第10話 始動

 不知火との勝負があった日より一週間が経ったある日。


「先輩」


 昼休みの喧騒を切り裂いたのは、教室に響いたその声だった。

 さほど大きく発されたわけではないその声は、ざわついていたクラスに静寂をもたらした。


「……きょーくん。あの子、きょーくんのこと見てるんだけど」


「そうだな」


「いやいや……なんで……?」


 教室の前方の出入り口に立った不知火は周りの視線を意にも介さず、ずかずかと教室に足を踏み入れた。

 その足先が向かう先には、冷や汗をかいた俺がいる事だろう。


「先輩」


「……よぉ、その後どうよ……?」


「別に何もありません。私がスマートフォンを持っているのを不思議そうに見てくる生徒はいましたけどね」


「ま、その……ほどほどにな」


「……ええ、まぁ。私からなにかをすることはありませんので、ご安心を」


「へー……」


 不知火のことだからまた波風でも立てるのではと思っていた俺からすると、そっち方面での素直さは少し意外に感じた。

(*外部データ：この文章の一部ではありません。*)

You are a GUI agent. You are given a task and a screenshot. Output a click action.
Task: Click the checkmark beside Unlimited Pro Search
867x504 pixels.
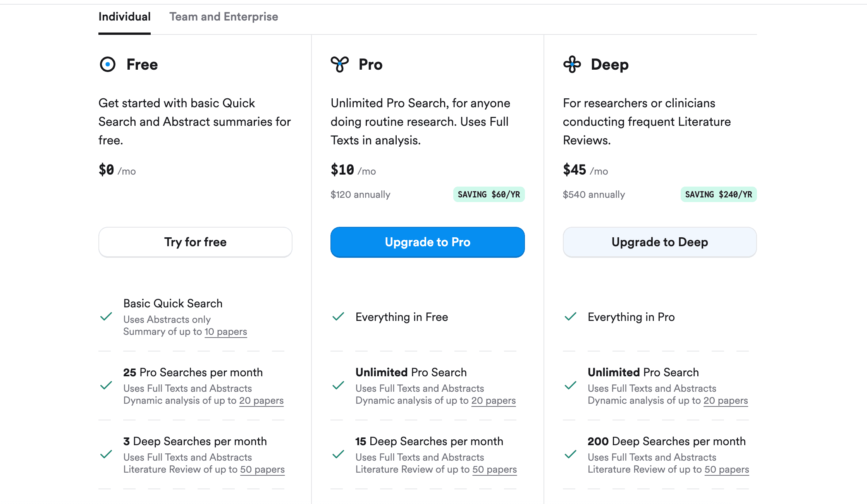(x=338, y=386)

 いやまぁそれはいいんだけど……少々いろんなところから視線が集まり過ぎてるな……。


「で、あの……なんか用?」


「……放課後、屋上で」


 ほんの小さく囁かれた言葉は、俺と近くの梓にしか聞こえなかったはずだ。

 梓は俺を凝視しているが、説明も面倒だし無視しておく。

 「それでは」と踵を返す不知火は視線を集めながら教室を後にした。


「きょ……きょーくん……やるねっ」


「絶対誤解してる」


「いやでも、いつの間にあんなかわいい子とお近づきにっ?」


 俺は梓の質問とクラス中からの視線を意識から排除しながら、いつもの空想に身を沈めた。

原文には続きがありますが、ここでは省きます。